Another method is reducing balance depreciation, which is used when the fixed assets gradually loses value so it’s difficult to predict how long it can be used for. If a van costs $10,000, 20% ($2,000) could be depreciated in the first year, resulting in a balance of $8,000. Then in the second year, 20% is taken from the reduced balance of $8,000 (rather than the original value of the van), which would be $1,600 rather than $2,000 since the van decreases in value each year and is no longer of the same quality of the year before.

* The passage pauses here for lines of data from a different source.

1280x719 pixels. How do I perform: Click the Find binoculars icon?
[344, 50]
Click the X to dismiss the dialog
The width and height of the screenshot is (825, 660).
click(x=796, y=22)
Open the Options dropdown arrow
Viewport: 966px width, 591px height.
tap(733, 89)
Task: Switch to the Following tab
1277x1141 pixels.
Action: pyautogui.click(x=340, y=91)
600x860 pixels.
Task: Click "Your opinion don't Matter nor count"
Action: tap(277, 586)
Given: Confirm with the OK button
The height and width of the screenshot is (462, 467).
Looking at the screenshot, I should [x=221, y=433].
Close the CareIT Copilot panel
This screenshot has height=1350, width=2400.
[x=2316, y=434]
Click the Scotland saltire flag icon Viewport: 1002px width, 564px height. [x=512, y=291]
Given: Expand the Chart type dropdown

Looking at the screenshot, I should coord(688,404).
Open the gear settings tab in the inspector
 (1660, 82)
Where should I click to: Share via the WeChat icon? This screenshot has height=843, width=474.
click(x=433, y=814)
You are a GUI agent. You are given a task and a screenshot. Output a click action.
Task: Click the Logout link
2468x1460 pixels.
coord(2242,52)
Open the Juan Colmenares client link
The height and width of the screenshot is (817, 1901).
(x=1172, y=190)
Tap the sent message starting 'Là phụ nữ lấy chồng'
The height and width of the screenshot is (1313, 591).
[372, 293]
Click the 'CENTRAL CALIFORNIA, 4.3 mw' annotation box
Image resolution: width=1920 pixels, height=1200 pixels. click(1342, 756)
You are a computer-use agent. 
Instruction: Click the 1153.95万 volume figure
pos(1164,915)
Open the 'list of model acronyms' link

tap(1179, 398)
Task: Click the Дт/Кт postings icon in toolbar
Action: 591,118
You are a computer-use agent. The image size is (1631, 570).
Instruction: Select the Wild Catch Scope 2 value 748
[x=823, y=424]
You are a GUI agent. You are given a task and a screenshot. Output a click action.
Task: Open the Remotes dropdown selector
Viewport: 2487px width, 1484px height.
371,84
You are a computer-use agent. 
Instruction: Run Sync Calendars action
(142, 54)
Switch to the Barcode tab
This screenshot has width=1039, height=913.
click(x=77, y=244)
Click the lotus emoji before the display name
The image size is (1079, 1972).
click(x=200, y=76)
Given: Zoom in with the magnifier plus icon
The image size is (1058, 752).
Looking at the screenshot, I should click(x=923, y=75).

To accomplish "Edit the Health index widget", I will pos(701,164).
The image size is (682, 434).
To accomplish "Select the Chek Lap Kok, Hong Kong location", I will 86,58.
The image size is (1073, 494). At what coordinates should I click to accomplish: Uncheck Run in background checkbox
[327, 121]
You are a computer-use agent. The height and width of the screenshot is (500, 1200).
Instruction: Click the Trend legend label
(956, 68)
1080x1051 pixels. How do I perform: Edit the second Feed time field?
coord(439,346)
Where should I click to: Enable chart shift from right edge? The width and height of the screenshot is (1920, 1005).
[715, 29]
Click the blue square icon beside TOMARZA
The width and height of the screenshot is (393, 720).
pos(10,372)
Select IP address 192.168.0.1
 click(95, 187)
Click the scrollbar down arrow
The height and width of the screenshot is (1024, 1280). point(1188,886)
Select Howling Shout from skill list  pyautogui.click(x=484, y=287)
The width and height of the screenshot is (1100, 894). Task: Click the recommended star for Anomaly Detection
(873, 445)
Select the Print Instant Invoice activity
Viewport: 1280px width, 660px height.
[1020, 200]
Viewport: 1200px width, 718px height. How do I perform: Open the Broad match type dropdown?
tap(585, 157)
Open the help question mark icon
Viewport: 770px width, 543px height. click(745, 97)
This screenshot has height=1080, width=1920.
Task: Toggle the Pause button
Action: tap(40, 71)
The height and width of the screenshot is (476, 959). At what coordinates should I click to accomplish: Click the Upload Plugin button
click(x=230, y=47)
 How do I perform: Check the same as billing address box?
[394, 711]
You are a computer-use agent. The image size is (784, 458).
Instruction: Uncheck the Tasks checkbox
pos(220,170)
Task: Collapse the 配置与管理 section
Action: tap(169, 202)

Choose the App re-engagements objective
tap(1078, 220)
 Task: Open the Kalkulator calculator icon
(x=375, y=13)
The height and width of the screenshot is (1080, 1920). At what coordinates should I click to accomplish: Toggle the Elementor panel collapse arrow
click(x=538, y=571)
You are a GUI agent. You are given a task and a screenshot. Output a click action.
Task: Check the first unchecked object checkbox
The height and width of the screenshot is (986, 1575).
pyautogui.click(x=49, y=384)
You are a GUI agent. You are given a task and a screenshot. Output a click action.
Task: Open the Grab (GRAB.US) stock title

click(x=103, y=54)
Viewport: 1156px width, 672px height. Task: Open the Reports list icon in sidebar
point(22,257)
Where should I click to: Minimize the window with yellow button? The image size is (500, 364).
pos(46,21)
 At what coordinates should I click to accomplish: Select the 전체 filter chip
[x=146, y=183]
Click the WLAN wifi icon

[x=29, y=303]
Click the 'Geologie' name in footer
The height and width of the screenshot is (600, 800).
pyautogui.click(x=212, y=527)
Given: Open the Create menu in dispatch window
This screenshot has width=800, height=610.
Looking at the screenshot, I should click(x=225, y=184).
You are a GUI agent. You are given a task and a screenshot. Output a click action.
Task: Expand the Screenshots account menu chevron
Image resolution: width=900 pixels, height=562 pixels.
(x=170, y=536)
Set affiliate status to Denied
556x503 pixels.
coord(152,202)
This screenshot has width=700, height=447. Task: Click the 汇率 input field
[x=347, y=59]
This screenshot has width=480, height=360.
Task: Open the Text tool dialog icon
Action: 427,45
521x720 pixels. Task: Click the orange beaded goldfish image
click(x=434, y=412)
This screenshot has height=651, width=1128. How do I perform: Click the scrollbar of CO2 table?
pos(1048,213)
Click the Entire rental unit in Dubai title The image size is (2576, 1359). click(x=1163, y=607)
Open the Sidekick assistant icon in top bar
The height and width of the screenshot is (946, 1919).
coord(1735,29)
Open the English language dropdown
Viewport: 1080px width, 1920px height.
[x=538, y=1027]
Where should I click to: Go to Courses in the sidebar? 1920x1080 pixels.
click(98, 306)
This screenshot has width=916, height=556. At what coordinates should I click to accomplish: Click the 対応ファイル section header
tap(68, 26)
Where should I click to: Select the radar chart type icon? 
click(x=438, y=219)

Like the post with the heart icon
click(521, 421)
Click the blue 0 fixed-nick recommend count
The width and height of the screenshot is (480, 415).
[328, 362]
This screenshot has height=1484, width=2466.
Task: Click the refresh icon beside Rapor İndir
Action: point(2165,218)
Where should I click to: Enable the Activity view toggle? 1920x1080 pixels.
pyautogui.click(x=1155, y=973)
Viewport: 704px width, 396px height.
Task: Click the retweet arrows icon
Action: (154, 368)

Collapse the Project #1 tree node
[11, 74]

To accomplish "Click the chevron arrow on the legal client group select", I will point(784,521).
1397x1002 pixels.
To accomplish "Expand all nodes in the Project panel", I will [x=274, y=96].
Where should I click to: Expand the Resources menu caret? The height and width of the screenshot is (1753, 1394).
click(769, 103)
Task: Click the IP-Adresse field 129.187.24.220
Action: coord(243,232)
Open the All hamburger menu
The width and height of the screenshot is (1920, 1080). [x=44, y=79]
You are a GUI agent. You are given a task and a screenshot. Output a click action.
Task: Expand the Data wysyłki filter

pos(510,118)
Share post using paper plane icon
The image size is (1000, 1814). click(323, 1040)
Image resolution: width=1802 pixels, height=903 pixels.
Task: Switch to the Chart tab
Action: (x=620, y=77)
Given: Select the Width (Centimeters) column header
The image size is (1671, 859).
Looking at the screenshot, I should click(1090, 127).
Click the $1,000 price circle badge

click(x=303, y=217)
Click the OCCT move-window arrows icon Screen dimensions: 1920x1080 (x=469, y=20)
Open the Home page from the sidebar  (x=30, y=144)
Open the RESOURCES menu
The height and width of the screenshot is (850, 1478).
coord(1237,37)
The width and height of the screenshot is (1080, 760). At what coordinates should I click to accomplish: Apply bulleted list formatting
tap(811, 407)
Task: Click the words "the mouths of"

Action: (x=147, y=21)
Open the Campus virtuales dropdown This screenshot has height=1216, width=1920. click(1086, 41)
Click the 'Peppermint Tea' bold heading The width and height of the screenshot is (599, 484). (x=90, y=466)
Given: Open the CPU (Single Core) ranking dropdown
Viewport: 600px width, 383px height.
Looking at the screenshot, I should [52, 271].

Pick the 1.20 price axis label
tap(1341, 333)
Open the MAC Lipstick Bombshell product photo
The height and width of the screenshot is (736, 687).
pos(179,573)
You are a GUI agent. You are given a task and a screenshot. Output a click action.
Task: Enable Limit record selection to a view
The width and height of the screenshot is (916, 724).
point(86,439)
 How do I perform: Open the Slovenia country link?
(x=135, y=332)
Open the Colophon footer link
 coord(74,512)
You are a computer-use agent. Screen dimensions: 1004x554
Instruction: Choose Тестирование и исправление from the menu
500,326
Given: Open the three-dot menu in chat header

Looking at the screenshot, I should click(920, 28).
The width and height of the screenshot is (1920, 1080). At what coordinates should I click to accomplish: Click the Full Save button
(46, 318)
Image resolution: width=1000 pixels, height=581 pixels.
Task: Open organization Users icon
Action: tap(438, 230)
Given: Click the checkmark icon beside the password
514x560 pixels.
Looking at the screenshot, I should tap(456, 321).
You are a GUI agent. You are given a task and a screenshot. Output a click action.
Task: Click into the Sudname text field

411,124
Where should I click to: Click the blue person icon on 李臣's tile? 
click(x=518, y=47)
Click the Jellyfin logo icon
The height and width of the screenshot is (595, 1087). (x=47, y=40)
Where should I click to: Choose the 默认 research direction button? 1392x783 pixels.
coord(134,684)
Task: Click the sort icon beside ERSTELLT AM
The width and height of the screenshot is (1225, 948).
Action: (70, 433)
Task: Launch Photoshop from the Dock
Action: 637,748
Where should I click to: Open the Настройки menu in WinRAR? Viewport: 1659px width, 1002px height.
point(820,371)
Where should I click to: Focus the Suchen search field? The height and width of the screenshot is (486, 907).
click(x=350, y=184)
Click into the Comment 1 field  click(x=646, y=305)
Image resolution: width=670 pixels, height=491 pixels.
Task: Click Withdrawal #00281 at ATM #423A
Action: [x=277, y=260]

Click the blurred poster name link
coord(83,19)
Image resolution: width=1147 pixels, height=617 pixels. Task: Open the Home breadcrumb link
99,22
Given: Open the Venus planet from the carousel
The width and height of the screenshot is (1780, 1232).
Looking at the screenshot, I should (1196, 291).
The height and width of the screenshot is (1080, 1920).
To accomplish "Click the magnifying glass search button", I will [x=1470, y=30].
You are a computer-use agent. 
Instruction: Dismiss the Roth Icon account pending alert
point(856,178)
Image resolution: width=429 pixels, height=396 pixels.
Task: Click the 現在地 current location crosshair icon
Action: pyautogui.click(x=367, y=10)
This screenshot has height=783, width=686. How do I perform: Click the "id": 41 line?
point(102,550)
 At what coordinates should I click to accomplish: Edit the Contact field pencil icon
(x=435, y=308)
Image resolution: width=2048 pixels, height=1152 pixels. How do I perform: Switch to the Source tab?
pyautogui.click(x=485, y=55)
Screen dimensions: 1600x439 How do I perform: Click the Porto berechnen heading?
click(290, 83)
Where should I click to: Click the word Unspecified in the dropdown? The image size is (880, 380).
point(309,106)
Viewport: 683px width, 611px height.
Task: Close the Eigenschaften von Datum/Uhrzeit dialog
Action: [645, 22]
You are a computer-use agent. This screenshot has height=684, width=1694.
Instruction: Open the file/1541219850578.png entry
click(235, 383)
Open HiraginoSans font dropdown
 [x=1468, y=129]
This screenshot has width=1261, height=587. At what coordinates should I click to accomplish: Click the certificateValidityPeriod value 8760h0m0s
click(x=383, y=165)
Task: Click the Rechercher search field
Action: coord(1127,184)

Year | Asset value | Reducing balance | Depreciation | Accumulated depreciation |
1 | $10,000 | 20% | $2,000 | $2,000 |
2 | $8,000 | 20% | $1,600 | $3,600 |
3 | $6,400 | 20% | $1,280 | $4,880 |
4 | $5,120 | 20% | $1,024 | $5,904 |
Anyone reading your financial statements can get a good idea of how well your assets are doing by looking at your accumulated depreciation. If they see that your assets are close to being fully depreciated, they know you will soon need to spend a significant amount of money on replacing or repairing these assets. Asset depreciation can be accelerated if you believe that the asset won’t be used evenly over its lifetime, because it might be used more often in its earlier years, for example. Depending on the type of accounting system used (i.e. computerized or manual), the amount may be calculated automatically or you will have to make the adjustments by hand.